**What you need to do**
Render all of the material below as a numbered list, skipping blank lines. Leave the pictures out of your answer.

Location data for words and elements:
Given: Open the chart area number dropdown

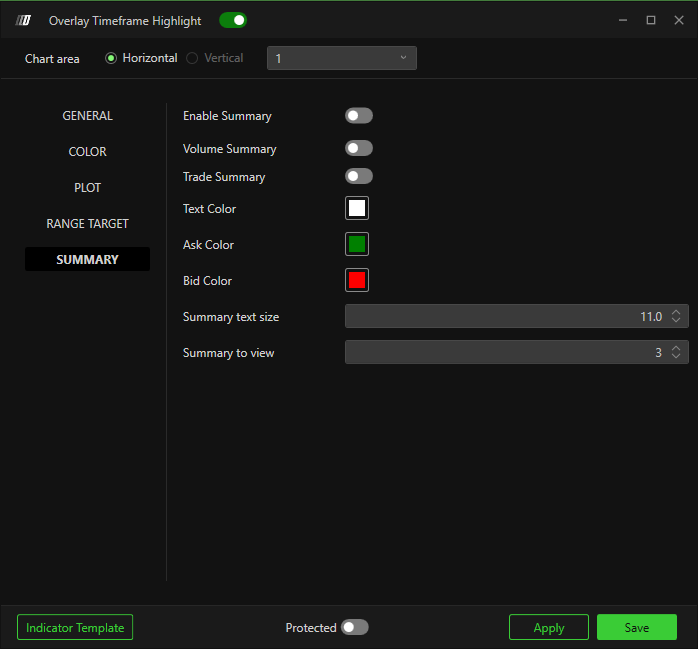Looking at the screenshot, I should pos(341,58).
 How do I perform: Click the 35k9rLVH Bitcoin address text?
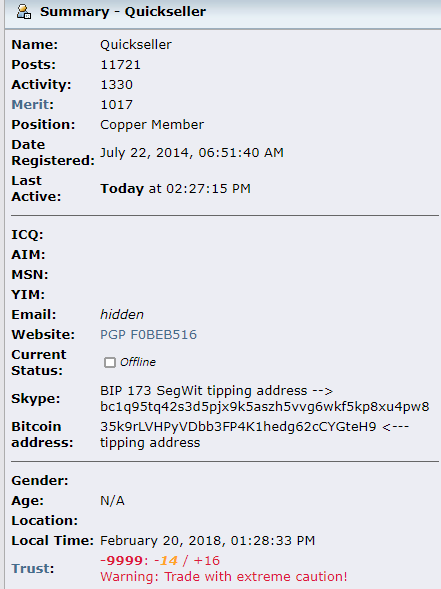[x=238, y=427]
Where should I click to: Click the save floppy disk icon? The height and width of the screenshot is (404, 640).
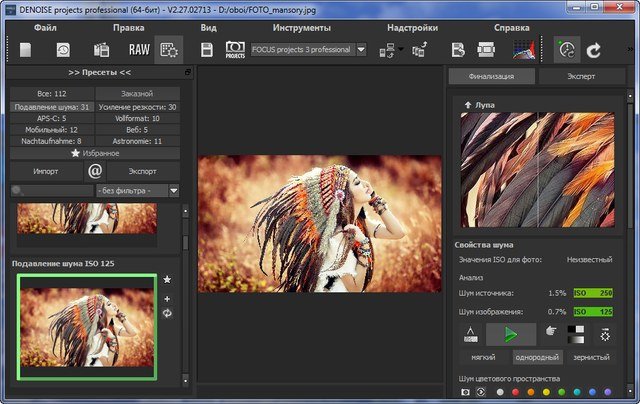point(207,49)
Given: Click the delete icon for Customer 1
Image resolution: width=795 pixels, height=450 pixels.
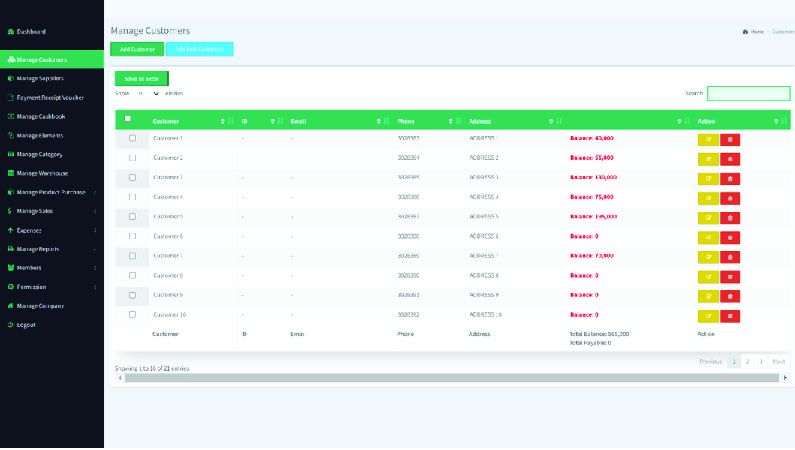Looking at the screenshot, I should click(x=730, y=138).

**Result of this task**
1. Given: Open the chart area number dropdown
2. Looking at the screenshot, I should pos(341,58).
3.  How do I perform: Click the 35k9rLVH Bitcoin address text?
4. [x=238, y=427]
5. Where should I click to: Click the save floppy disk icon? The height and width of the screenshot is (404, 640).
6. point(207,49)
7. Given: Click the delete icon for Customer 1
8. Image resolution: width=795 pixels, height=450 pixels.
9. Looking at the screenshot, I should click(x=730, y=138).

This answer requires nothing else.